Figure 1. SiegedSec explaining their political motivations
Nationalistic
Nationalistic hacktivist attacks are less common and often incorporate patriotic imagery or cultural references to justify their actions. For example, the Indian group Team UCC has declared its mission to “amplify Hindu voices” and debunk what it sees as false narratives about Hindu safety in Bangladesh. They have targeted Pakistani government assets under the banner of defending Indian cyberspace.

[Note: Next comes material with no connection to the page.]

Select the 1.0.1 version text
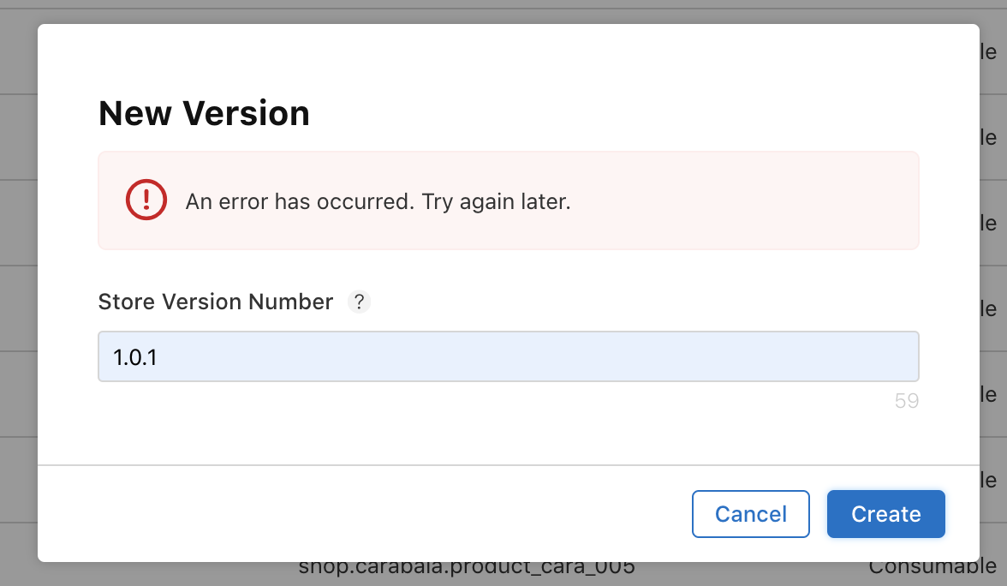Viewport: 1007px width, 586px height. tap(135, 357)
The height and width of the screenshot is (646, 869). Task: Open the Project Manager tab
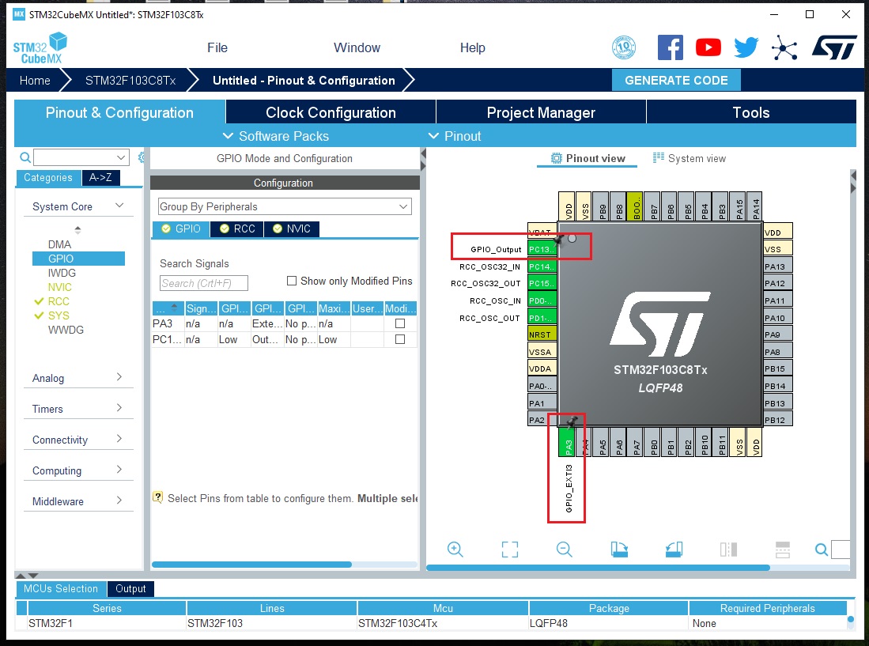[541, 112]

Similarly, many Russian-aligned hacktivist campaigns often include national emblems like bears and flags, framing their attacks as acts of national defense.
Opportunistic
Opportunistic hacktivism is often driven by ease of access rather than ideology. Targets are chosen not for political relevance but for their vulnerability. For example, SiegedSec once compromised a messaging platform simply because its infrastructure was poorly secured. Although the app’s Chinese origin may have played a secondary role, the attackers were primarily motivated by its easily exploitable Amazon S3 buckets. These actors often exhibit youthful indignation, viewing unauthorized access as a justified protest.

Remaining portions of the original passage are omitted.